**Data entries**
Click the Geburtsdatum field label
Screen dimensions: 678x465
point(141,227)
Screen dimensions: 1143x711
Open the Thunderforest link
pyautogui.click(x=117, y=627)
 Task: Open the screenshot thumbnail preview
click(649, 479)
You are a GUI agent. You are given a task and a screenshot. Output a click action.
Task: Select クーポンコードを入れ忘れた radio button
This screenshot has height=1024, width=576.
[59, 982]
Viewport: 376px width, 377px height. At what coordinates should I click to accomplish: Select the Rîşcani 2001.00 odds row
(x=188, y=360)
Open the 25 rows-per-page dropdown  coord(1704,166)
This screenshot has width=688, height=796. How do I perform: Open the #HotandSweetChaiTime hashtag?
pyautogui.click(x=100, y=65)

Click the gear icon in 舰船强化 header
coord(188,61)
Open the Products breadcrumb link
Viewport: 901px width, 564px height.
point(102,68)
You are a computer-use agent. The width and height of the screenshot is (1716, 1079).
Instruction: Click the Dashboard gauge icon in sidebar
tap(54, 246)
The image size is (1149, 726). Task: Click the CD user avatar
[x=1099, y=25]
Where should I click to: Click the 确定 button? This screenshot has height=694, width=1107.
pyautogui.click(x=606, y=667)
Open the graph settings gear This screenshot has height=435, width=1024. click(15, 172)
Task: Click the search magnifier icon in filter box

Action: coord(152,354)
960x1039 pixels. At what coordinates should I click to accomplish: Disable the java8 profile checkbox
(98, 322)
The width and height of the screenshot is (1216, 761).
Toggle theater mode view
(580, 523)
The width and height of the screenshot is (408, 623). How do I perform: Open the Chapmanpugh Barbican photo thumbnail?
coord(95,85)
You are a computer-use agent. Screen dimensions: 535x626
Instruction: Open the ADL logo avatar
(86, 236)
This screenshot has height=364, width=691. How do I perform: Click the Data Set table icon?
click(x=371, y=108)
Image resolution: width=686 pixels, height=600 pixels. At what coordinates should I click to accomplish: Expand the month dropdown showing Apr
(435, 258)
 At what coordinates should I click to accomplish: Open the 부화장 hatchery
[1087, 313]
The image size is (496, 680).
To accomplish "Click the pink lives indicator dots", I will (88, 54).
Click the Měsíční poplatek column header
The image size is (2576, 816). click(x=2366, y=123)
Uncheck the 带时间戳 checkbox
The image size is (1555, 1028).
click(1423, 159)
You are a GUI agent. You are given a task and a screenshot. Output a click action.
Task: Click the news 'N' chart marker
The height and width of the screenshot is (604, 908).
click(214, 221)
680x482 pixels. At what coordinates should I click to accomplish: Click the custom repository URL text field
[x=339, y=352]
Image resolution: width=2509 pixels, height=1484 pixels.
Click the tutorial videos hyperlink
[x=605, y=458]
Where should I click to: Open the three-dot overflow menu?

**Description of the task**
Copy out exactly the lines from the one containing "Click the Měsíční poplatek column header" through the last line above, keeping both end lines.

**Solution to the exercise**
Click the Měsíční poplatek column header
The image size is (2576, 816). click(x=2366, y=123)
Uncheck the 带时间戳 checkbox
The image size is (1555, 1028).
click(1423, 159)
You are a GUI agent. You are given a task and a screenshot. Output a click action.
Task: Click the news 'N' chart marker
The height and width of the screenshot is (604, 908).
click(214, 221)
680x482 pixels. At what coordinates should I click to accomplish: Click the custom repository URL text field
[x=339, y=352]
Image resolution: width=2509 pixels, height=1484 pixels.
Click the tutorial videos hyperlink
[x=605, y=458]
Where should I click to: Open the three-dot overflow menu?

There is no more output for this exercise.